START Source records

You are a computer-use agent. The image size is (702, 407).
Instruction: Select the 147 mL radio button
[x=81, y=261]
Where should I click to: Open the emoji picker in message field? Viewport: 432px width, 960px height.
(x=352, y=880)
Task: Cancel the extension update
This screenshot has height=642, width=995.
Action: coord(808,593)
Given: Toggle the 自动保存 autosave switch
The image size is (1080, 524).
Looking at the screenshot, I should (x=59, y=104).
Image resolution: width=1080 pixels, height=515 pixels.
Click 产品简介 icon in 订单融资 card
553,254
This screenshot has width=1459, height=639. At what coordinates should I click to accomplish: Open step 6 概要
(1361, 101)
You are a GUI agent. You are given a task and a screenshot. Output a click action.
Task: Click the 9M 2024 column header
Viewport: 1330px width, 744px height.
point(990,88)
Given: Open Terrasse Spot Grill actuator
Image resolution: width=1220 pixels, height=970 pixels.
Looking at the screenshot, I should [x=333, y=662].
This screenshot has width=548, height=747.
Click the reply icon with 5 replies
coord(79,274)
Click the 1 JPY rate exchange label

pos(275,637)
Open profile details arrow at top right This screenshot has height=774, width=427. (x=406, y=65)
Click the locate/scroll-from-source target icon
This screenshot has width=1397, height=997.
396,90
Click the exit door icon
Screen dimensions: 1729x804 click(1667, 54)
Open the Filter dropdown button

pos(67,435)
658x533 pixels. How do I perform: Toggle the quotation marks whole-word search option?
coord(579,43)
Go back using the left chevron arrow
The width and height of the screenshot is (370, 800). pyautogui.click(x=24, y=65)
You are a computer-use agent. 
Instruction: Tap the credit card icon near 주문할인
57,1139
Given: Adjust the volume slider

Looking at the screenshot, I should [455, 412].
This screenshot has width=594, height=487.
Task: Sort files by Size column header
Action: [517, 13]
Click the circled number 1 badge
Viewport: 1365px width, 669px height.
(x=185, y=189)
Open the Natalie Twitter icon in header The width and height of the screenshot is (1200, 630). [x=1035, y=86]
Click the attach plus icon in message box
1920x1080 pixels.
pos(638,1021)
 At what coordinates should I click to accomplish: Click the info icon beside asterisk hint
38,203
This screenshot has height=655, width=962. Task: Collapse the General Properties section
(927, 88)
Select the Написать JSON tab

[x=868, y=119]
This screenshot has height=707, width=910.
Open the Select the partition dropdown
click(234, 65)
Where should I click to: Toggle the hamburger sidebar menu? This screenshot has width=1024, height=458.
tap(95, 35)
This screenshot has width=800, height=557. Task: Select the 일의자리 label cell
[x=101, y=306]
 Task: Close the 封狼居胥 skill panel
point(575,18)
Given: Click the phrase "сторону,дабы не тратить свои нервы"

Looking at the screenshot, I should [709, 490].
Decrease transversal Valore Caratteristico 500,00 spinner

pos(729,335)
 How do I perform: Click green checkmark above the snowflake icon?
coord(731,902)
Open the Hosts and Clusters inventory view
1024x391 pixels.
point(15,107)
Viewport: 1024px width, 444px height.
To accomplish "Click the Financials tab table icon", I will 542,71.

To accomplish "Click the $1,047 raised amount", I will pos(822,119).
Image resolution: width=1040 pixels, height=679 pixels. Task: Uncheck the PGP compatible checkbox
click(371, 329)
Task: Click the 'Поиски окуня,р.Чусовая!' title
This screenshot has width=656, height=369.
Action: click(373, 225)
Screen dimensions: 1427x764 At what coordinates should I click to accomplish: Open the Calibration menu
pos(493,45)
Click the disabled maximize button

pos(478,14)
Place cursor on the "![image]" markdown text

END Source records

• What to produce:
Identify the lines in the entries that hold "agent" and return each one.

• Solution to this problem:
You are a computer-use agent. The image size is (702, 407).
You are a GUI agent. You are given a task and a screenshot. Output a click action.
You are a computer-use agent. 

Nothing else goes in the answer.